Inside the theater box where Abraham Lincoln was shot looking down at the stage.

The productions that fill its stage today may echo with drama, pathos or laughter, but Ford's Theater will forever be associated with the events of April 14, 1865, when President Abraham Lincoln, seated in Box 7, was assassinated by actor John Wilkes Booth.

Today Ford's Theater is very much a part of the Washington cultural scene, but this is but the latest chapter of its remarkable story.

The Fords Theater history began in 1863 when John Ford opened his theater. It was regarded as one of the grandest in the nation, with many decorative touches in its interior. On April 14, President and Mrs. Lincoln were coming to the theater to see a production of a popular comedy, Our American Cousin.

Lincoln was to be accompanied by General Ulysses S. Grant and his wife, but the victorious general had left the capital earlier than planned. In his place were Clara Harris and her fiance, Major Henry Rathbone. Many in the sellout crowd in the theater were hoping to get a glimpse of Grant, who had accepted the surrender of Confederate General Robert E. Lee just five days earlier.

Booth's sympathies lay with the Confederacy, and he launched a conspiracy to murder Lincoln and other top government officials, including Secretary of State William Seward. Out of his motley group of plotters, only Booth succeeded.

His single shot derringer delivered the fatal bullet behind Lincoln's left ear. He then stabbed Major Rathbone in the left arm and leaped to the stage, making his escape on horseback into southern Maryland. Booth was eventually trapped in Port Royal, Virginia on April 26, killed by a shot from a pursuing soldier.

Lincoln was rushed across the street to the house of a tailor, William Petersen, where he lay through the night, attended by Army surgeons who had been in in the Ford's audience.

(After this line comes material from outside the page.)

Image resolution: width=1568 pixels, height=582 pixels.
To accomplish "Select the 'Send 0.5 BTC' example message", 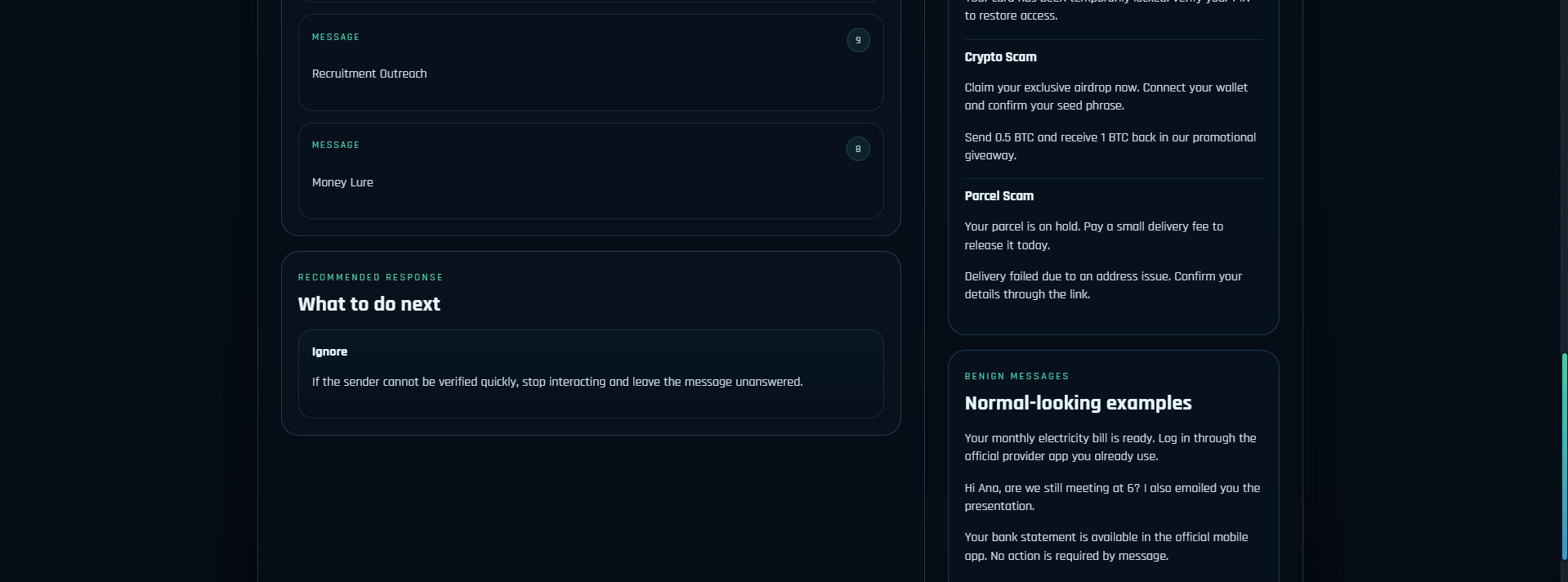I will pyautogui.click(x=1110, y=146).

The president died at 7:22 a.m. the following morning.

Today the first floor of the Petersen House looks much as it did then, including the mantle clock in the front parlor, where the first lady and other dignitaries spent an anguished night, still set at 7:22 a.m.

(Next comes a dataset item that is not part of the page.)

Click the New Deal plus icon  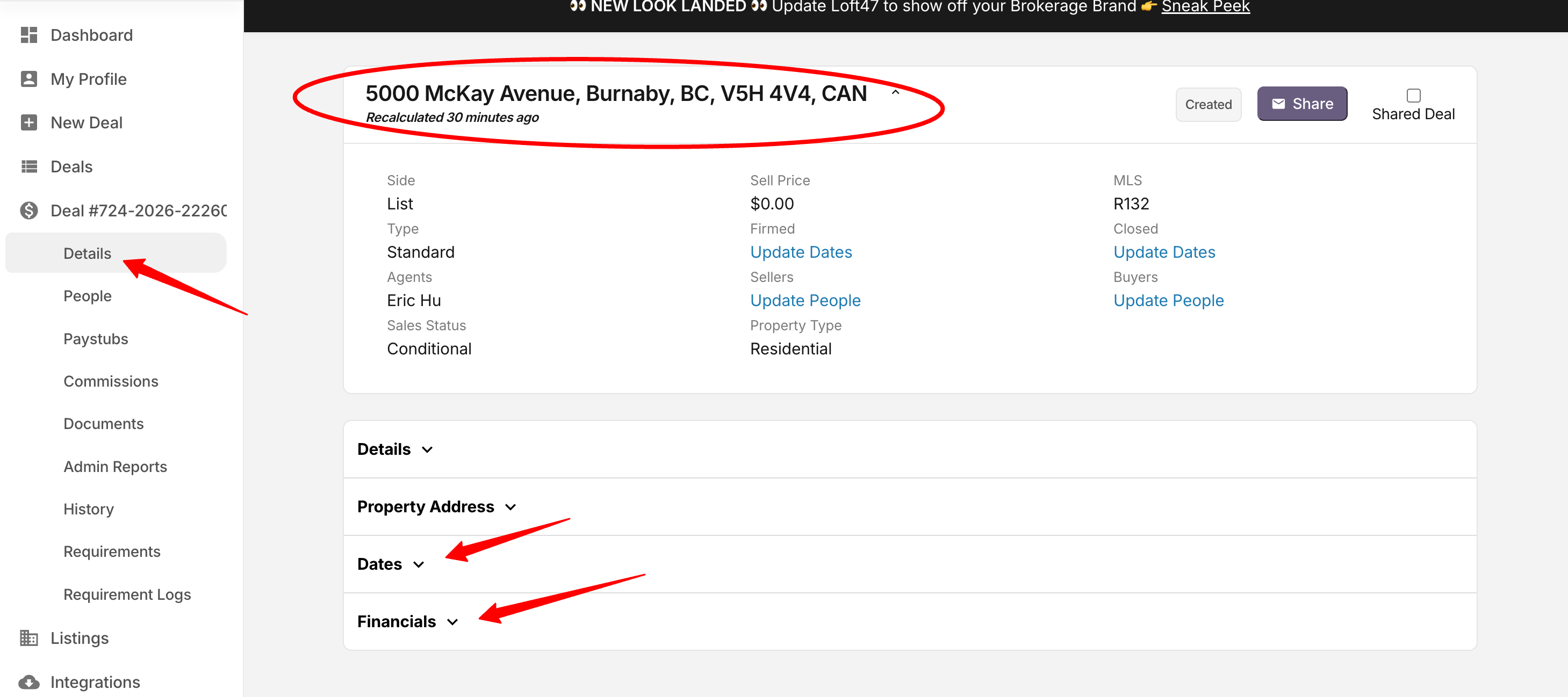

Ford tried to re-open his theater after the tragedy, an effort greeted with threats. The government bought the building from Ford for $100,000, eventually turning it into office space. But there was another tragedy in the life of the theater, when in 1893 interior floors collapsed, killing 22 office workers.

Used only for storage space thereafter, the Ford's Theater renaissance came in the mid-1960s, when Congress authorized a renovation. The re-furbished theater opened in 1968, and many a sell-out crowd have enjoyed shows there since, accompanied perhaps by the ghost of the slain president, inhabiting the box where he sat on April 14, 1865.

In the lower level of the theater is a Lincoln Museum, which includes artifacts such as Lincoln's clothes worn on the night of the murder and Booth's derringer.